Некоторое время бойцы посматривают на эшелоны, застывшие на рельсах.
— Куда все же отсюда наша путь-дороженька ляжет? — озабоченно произносит Старков, не отрывая глаз от сверкающих на солнце рельсов. — От суровых берегов Байкала и до… до?..
Он перевел взгляд на только что подошедший эшелон, украшенный ветками сибирских елей, с плакатами на вагонах, где смешивают с землей шляхту и пана Пилсудского.

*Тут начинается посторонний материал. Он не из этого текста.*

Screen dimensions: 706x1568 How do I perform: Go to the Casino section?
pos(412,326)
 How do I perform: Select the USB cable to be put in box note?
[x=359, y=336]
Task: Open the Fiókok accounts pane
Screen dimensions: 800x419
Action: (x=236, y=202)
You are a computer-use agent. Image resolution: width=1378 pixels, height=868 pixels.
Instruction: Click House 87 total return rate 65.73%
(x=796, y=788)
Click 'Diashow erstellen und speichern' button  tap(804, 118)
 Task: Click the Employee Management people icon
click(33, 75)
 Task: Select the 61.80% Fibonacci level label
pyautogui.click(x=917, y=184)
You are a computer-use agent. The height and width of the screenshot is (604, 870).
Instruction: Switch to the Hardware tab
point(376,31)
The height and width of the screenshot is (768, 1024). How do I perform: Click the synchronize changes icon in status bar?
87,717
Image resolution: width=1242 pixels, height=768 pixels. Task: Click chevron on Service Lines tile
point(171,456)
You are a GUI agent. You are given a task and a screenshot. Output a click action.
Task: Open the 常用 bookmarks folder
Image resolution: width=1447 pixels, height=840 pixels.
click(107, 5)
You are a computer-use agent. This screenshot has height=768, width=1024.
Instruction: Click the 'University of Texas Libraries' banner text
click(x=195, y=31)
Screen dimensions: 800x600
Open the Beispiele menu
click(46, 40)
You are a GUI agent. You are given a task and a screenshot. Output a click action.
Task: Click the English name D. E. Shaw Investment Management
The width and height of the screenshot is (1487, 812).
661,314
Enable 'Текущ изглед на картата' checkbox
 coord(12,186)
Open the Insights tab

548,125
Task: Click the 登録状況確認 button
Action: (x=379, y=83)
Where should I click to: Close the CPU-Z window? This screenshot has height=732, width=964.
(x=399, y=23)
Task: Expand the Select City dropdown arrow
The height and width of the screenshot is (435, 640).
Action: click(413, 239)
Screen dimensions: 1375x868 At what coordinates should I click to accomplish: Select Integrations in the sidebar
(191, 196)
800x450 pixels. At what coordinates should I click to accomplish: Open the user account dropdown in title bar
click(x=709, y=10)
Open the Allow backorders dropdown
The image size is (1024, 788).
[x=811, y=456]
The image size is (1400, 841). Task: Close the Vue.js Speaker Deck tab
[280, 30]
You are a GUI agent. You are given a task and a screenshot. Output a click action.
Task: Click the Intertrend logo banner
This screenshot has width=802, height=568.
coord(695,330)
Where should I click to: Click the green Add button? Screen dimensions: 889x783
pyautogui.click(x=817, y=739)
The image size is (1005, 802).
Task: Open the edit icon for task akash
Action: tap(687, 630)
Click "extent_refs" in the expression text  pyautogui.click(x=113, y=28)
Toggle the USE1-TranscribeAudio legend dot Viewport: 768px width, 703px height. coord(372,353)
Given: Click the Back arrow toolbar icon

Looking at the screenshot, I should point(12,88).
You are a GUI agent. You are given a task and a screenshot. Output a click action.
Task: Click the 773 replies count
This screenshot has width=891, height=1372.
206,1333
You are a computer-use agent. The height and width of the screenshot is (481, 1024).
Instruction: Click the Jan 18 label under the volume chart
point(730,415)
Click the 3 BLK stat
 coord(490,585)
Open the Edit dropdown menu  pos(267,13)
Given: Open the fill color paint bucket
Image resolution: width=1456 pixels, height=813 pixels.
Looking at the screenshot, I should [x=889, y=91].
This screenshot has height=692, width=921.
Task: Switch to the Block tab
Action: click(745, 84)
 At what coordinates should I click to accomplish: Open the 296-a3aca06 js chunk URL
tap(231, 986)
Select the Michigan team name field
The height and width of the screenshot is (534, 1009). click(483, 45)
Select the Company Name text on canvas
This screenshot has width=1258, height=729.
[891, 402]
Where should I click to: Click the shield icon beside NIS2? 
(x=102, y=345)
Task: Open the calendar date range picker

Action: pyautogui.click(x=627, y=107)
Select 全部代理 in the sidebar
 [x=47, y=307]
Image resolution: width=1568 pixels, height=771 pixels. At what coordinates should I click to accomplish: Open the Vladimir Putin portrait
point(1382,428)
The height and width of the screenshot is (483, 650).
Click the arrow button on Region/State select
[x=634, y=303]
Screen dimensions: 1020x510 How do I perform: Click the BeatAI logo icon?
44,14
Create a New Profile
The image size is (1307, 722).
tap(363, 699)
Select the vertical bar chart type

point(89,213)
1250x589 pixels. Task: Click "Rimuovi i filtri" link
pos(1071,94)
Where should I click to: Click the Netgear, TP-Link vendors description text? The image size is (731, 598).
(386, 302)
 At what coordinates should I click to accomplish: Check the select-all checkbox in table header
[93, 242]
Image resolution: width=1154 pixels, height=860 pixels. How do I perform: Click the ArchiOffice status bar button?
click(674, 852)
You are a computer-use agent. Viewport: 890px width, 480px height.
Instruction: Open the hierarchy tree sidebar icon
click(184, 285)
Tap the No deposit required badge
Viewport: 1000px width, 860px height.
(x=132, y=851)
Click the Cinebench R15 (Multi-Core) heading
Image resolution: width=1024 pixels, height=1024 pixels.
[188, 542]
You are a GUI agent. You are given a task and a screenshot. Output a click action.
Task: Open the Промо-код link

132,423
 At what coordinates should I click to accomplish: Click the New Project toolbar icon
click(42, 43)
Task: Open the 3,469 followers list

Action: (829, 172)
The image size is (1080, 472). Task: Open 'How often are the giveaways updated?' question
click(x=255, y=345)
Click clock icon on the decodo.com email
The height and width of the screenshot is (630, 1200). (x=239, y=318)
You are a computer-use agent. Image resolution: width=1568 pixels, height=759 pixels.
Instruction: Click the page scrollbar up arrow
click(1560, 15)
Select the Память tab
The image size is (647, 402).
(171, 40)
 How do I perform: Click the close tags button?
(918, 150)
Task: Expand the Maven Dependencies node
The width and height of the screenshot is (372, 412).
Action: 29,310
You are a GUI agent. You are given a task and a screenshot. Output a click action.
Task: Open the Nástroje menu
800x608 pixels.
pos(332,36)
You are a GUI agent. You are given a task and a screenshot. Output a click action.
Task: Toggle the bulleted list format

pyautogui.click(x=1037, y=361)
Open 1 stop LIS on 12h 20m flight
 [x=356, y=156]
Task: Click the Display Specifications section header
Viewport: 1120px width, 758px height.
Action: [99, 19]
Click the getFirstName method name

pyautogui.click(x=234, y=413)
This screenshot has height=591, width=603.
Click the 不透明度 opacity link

— Не придется ли нам с этими плакатами да в другую сторону поворачивать? — замечает Ткаченко.
Раскаленные на солнце рельсы, паровозы, платформы — все пышет зноем. Дремлет на платформах артиллерия. Низкорослые сибирские лошади тоскливо ржут в вагонах, почуяв поблизости, за станцией, настоянную травами степь, и волю, и простор…
Вскоре и в вагонах запахло степью…
Пока паровозы набирали коду и перекликались, маневрируя где-то на стрелках, в эшелонах устроили нечто вроде летучего субботника. Пример подали синельниковские девчата, пришедшие вечерком к эшелонам с вениками, ведрами и охапками свежей степной травы.